Description of the task: Below are records; count the lines that contain "value" and give only the total.

[Entries supplied — start]

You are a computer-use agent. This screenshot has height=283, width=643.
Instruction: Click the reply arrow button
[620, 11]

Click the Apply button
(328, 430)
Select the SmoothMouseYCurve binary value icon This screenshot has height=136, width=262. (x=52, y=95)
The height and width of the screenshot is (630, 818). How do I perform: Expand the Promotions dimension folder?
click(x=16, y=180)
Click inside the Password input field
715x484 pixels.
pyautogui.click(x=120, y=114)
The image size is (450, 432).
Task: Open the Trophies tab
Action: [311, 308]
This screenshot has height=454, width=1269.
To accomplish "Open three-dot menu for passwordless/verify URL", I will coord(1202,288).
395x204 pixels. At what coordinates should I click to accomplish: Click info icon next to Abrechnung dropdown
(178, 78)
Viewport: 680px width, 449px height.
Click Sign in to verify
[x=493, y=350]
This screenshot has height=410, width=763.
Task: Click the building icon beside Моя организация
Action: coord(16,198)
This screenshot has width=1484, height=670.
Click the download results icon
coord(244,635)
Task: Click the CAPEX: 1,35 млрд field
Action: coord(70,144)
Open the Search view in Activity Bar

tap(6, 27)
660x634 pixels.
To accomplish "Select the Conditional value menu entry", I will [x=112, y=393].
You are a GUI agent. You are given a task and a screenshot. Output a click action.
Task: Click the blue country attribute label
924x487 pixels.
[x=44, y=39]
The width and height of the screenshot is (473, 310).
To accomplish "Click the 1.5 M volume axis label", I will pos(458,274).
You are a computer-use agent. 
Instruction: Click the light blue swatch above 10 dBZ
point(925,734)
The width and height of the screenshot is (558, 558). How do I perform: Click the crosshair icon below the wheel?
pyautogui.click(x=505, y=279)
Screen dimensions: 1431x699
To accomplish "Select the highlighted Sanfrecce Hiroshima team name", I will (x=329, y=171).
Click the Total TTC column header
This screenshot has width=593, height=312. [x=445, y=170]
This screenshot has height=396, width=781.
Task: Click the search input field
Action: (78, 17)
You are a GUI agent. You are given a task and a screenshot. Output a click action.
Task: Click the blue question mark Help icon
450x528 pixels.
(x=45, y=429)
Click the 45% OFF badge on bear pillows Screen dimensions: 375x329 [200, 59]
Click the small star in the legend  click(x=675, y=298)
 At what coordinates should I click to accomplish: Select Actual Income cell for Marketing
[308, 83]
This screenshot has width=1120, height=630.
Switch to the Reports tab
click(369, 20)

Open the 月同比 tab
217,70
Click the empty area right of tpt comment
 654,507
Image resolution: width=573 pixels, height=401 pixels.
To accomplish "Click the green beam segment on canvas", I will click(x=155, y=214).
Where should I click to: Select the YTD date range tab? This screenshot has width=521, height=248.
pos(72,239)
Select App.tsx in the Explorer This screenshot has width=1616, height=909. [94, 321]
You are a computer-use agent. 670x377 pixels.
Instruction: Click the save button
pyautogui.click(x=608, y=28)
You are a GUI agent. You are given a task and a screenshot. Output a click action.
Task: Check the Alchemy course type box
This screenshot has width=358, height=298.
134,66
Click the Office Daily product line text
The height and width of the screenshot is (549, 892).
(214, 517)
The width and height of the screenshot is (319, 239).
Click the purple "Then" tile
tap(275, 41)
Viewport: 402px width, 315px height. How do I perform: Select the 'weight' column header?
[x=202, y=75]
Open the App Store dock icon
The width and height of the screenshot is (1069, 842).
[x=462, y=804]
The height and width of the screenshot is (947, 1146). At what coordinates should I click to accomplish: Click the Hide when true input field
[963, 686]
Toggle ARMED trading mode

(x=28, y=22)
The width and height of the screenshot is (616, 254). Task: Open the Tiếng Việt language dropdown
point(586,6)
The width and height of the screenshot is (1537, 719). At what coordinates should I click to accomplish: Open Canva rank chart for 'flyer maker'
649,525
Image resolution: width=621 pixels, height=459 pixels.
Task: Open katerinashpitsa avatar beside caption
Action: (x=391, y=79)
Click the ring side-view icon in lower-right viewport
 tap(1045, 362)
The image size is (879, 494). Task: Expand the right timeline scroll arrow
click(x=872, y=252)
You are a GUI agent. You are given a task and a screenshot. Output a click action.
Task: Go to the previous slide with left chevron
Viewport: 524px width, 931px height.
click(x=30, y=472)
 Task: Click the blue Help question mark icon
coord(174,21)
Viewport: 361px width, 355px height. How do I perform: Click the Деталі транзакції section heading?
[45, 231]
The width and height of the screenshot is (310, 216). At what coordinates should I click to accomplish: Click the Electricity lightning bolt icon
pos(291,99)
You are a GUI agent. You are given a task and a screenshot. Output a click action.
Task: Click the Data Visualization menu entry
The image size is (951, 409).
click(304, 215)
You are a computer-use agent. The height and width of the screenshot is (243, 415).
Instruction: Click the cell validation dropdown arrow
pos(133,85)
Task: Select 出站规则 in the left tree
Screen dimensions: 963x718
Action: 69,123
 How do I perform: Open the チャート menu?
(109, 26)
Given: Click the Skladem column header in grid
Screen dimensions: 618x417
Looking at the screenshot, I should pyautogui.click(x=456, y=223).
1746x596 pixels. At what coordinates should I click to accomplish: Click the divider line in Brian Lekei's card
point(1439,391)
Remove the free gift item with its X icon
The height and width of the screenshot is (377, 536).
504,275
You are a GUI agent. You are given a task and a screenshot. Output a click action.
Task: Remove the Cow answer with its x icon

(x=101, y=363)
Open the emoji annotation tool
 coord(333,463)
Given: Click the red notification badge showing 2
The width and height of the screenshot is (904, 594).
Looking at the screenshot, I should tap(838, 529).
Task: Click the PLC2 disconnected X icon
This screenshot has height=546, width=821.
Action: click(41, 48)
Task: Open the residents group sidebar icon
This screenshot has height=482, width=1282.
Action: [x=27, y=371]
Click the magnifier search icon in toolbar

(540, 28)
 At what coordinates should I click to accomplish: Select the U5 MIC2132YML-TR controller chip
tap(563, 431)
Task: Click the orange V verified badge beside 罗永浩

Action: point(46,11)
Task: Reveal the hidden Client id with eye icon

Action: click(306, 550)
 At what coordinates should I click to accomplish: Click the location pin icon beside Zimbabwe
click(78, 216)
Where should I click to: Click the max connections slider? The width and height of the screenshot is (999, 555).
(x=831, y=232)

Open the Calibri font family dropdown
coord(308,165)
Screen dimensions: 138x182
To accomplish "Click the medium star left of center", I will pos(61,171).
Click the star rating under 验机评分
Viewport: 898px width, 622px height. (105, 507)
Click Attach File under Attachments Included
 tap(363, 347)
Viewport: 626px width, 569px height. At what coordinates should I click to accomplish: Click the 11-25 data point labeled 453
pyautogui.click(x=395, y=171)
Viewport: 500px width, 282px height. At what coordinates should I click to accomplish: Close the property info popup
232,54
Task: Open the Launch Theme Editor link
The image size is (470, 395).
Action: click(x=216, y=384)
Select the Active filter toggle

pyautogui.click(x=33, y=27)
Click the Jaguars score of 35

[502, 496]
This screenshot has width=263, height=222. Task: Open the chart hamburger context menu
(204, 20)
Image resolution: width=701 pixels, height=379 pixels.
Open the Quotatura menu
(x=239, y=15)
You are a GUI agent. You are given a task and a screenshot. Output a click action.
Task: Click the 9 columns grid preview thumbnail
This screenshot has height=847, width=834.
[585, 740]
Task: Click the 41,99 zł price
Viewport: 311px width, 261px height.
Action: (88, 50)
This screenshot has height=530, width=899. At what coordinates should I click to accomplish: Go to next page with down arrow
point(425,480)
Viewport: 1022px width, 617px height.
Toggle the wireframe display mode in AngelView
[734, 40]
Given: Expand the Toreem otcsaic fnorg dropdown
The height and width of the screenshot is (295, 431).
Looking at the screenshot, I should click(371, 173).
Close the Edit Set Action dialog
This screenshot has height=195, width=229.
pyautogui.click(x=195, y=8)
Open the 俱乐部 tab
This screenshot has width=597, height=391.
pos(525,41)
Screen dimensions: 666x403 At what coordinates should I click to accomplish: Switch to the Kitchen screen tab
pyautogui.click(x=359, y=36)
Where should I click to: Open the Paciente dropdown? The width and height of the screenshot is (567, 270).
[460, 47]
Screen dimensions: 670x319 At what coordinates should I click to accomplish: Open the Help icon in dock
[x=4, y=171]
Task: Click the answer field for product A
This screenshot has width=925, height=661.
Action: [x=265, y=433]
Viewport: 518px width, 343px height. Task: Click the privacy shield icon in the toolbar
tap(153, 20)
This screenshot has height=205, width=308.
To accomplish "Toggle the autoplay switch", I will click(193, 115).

[Entries supplied — finish]

Task solution: 2